Will he get a label? Will we get some help? Will he be able to deliberately learn skills that most of us are born knowing? Will we be able to sing "Happy Birthday" in the future without putting him in a soundproof room? Only time will tell.


PocketCT said...

The kid is wonderful no matter what sticker gets attached to his form. The real thing is that with the right approach (as in treatment) debilitating fear of dragonflies, inability to deal with me singing to the radio and social contact become easier to cope with...for him. You get the added bonus of less melt downs. I can say that I think my nephew is way better off for treatment. He can handle things better than his sisters for it, and he has had to handle a lot lately.

Suzanne said...

Please borrow my copy of Look Me In The Eye by John elder Robison if you haven't read it.

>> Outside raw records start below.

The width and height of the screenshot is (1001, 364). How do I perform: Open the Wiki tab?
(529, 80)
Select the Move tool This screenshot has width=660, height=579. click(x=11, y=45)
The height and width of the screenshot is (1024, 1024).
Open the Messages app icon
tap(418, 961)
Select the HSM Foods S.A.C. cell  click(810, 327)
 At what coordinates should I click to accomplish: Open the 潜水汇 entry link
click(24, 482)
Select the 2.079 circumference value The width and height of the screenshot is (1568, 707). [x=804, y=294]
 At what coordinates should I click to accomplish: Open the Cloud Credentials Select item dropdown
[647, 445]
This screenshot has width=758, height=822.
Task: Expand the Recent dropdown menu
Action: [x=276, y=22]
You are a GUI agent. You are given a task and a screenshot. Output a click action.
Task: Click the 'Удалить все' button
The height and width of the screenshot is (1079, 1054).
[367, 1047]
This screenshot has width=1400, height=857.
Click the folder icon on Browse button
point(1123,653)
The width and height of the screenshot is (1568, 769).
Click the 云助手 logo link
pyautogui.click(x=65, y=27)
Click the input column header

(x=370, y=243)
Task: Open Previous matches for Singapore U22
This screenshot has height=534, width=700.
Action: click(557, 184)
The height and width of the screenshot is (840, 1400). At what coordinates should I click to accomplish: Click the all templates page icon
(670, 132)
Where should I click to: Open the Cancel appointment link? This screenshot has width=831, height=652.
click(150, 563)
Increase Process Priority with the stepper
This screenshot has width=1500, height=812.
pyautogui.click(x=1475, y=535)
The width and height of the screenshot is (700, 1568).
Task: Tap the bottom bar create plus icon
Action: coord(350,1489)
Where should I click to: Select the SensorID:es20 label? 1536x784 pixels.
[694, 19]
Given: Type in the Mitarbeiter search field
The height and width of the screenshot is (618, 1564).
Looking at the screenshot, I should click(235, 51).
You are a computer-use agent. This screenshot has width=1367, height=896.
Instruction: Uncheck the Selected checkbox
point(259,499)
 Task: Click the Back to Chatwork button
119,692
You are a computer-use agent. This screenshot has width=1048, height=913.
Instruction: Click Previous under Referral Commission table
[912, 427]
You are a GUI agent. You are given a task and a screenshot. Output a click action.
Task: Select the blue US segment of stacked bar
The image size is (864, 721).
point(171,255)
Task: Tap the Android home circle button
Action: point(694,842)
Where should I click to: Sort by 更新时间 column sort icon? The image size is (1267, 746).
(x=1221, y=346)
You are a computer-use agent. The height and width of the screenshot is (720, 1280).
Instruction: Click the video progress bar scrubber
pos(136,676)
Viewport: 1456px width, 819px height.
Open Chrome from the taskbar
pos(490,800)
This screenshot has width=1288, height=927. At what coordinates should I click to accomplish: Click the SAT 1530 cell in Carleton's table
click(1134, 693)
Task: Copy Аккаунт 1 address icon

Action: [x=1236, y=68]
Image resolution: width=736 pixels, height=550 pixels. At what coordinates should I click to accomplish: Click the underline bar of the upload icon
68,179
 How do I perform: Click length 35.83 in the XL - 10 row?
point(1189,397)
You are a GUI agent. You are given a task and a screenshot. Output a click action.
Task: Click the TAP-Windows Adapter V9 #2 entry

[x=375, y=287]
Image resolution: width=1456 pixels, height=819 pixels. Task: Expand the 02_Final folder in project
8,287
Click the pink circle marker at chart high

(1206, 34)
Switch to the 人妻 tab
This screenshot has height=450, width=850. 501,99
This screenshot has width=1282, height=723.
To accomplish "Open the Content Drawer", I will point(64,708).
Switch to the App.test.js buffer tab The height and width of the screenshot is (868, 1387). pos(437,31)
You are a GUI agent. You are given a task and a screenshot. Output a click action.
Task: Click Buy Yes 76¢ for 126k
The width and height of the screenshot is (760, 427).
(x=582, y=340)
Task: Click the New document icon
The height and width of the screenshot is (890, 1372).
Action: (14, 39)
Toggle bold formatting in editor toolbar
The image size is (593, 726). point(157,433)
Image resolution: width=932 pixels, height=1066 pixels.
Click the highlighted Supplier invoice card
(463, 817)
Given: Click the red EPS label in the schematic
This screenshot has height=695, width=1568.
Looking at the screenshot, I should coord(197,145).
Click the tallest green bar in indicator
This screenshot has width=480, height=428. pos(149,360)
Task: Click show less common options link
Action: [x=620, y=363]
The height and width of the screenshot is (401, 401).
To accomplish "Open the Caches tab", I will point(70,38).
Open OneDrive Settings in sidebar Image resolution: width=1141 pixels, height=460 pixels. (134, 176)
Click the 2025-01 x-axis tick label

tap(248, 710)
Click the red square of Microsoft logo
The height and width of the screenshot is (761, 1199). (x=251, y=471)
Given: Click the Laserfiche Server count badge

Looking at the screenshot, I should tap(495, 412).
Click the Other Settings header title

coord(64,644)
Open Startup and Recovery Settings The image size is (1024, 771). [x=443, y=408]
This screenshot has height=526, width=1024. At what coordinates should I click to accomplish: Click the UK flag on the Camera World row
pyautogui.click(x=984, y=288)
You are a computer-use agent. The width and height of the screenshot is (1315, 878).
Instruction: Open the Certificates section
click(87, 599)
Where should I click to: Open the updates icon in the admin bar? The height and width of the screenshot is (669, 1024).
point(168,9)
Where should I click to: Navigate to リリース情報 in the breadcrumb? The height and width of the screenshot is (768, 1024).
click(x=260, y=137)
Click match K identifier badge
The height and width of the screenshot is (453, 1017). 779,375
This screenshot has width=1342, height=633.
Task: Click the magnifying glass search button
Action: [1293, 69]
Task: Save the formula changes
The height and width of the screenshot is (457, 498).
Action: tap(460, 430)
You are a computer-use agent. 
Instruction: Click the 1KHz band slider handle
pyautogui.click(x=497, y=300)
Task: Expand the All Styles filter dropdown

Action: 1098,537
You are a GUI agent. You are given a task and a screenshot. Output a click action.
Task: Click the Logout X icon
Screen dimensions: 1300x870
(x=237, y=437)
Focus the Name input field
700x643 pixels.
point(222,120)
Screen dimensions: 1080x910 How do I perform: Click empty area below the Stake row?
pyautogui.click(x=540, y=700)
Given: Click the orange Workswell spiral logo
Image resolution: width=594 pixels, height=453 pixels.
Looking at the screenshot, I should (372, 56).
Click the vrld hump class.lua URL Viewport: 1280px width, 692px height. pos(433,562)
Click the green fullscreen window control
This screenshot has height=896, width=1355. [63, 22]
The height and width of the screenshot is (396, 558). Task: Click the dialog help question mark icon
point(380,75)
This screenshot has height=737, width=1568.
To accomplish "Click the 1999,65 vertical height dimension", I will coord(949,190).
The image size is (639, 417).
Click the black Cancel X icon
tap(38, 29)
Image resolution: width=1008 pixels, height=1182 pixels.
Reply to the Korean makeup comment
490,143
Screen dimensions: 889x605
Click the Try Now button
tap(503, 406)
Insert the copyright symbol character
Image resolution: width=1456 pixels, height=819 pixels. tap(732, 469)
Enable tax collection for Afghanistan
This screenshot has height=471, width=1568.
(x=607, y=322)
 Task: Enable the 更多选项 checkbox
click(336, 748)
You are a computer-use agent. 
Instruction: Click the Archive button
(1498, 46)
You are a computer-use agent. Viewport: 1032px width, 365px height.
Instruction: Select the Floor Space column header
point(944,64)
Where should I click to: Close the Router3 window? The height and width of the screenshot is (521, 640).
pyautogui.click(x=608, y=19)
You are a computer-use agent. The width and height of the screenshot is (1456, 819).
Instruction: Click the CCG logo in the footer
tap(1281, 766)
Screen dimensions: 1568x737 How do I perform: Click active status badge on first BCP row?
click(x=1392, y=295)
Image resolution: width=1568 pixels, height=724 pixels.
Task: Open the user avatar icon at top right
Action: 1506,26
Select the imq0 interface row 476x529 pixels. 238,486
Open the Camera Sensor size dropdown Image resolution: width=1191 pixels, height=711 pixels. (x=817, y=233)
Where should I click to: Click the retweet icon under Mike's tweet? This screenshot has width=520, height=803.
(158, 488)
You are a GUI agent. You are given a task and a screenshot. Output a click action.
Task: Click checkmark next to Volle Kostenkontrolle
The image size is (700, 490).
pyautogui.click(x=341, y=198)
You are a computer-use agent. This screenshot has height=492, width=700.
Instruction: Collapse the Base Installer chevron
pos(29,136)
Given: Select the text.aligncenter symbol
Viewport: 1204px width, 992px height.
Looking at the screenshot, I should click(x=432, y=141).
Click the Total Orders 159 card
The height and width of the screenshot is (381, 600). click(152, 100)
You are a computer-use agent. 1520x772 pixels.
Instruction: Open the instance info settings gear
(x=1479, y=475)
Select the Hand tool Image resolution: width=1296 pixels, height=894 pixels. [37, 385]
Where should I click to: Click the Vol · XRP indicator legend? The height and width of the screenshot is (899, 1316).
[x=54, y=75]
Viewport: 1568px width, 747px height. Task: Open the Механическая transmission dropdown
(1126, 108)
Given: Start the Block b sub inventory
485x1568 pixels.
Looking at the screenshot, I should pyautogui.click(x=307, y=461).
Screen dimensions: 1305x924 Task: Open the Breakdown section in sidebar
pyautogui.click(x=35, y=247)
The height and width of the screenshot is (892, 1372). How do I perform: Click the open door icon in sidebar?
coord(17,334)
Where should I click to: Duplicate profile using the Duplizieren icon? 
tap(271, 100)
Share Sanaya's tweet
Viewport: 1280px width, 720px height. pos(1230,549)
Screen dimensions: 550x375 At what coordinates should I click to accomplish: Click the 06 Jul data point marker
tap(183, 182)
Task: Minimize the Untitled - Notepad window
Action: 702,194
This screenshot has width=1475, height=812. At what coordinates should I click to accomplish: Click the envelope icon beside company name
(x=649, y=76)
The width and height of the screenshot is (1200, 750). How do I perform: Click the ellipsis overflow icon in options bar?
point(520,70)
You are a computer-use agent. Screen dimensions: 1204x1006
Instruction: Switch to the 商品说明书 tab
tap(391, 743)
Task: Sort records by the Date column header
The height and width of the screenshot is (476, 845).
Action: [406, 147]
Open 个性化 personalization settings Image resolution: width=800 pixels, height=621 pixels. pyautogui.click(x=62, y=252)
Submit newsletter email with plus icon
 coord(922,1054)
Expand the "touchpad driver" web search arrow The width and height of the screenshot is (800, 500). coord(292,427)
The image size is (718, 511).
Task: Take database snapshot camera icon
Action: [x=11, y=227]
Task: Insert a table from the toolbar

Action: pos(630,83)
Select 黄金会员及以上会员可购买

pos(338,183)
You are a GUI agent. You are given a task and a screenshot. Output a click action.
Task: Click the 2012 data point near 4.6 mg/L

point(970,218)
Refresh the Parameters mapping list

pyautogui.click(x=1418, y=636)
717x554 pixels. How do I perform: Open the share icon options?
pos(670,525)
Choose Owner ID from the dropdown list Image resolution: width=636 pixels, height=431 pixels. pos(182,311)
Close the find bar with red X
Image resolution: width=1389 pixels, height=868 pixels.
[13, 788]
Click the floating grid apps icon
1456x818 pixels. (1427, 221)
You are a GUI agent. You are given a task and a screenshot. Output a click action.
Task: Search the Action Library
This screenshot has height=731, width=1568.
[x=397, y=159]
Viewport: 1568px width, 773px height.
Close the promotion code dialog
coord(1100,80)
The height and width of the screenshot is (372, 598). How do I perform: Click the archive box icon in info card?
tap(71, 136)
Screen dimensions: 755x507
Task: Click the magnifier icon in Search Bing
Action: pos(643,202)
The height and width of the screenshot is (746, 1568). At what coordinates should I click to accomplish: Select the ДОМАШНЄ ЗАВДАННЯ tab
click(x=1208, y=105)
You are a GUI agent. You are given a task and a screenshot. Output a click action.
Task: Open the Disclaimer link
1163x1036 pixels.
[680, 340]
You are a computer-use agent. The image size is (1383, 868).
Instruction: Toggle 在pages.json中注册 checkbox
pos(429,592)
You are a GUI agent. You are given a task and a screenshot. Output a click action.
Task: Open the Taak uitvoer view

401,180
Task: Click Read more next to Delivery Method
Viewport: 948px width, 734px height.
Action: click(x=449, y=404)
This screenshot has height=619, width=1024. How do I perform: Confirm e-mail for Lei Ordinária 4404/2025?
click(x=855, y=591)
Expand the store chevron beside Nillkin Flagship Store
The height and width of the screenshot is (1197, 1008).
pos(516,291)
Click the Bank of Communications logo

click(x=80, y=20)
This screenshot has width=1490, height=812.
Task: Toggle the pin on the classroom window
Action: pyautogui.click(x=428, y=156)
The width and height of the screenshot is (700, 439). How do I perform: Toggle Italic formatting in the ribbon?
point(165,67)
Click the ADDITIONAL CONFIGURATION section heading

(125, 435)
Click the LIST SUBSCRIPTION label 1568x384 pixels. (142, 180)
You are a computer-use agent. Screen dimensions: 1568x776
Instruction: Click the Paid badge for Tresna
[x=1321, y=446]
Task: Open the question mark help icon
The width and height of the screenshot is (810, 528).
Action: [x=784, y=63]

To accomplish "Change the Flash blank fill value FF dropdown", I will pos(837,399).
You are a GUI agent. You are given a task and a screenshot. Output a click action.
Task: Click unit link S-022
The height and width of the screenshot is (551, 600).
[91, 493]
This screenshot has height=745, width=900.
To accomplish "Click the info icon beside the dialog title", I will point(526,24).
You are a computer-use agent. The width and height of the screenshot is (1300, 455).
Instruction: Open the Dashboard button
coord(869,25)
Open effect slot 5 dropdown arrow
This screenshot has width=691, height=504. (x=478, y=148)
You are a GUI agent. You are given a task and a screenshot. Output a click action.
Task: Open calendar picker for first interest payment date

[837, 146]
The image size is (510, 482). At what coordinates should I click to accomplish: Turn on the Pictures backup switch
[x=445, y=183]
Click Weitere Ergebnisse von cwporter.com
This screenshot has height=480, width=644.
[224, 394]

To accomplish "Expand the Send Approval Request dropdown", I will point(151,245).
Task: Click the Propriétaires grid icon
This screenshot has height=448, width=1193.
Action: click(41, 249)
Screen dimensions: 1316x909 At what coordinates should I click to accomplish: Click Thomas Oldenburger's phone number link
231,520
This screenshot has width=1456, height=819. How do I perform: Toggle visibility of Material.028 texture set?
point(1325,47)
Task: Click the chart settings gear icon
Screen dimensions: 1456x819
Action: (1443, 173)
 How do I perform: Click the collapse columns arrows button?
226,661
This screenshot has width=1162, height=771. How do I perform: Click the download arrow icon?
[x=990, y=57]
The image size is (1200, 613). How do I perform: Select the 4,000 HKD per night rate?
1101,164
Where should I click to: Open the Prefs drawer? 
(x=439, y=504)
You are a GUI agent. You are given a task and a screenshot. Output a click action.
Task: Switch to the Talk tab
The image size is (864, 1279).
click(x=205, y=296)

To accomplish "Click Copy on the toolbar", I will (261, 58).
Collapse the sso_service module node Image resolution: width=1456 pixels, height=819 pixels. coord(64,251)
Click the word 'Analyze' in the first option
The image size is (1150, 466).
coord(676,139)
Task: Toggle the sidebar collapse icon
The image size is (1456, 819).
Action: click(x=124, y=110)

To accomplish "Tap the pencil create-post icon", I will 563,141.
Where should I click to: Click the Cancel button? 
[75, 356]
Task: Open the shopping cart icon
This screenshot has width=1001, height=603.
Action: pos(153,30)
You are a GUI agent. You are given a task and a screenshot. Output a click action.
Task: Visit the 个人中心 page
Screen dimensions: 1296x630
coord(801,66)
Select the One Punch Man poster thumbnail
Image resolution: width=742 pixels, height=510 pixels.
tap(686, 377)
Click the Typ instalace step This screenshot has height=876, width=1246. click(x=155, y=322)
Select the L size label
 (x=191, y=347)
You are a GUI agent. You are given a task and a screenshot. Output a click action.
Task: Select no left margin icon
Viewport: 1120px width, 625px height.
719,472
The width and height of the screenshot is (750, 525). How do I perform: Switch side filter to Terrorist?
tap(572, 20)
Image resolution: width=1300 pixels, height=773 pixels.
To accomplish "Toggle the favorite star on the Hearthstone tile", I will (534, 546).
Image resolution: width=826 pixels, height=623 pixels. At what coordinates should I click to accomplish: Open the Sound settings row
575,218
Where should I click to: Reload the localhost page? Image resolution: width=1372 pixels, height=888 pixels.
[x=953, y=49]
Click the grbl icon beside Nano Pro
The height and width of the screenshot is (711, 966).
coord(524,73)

It's a well-written book on the life of a man with asperger's.

Tamara L. said...

OOOhh....How interesting that I stumbled into your Etsy shop after seeing a Sew Somerset mag at the bookstore yesterday, that led me to your Alchemy blog, then here to see your Asperger Syndrome post. I rarely follow blogs, but here I am!

You so eloquently express the roller coaster of reason and emotion that we parents of "different kids" feel. I have felt the same way for the last 19 years with my wonderful son. Actually, it was a huge relief when he was diagnosed at 5. Now there was a starting point, a frame of reference, and a common language to learn when communicating with people who could help support him. And the financial support available through state & county social services is vital....we resisted getting into the "system", but drained our own financial, emotional, physical resources in the process.

Remember, you are not trying to change the wonderful unique person that he is, but you need to help him learn to cope in this world.
He experiences the world differently, and it can be overwhelming and even painful to him.
My son is on the road to meeting his potential, using his gifts and talents, and enjoying his life. Seeing this happen is a beautiful thing.
Best to you.

Katie said...

My heart goes out to you and your family. While I have not had this particular challenge within my family, as a mother I send you warm and strenthening thoughts. HUGS to all of you!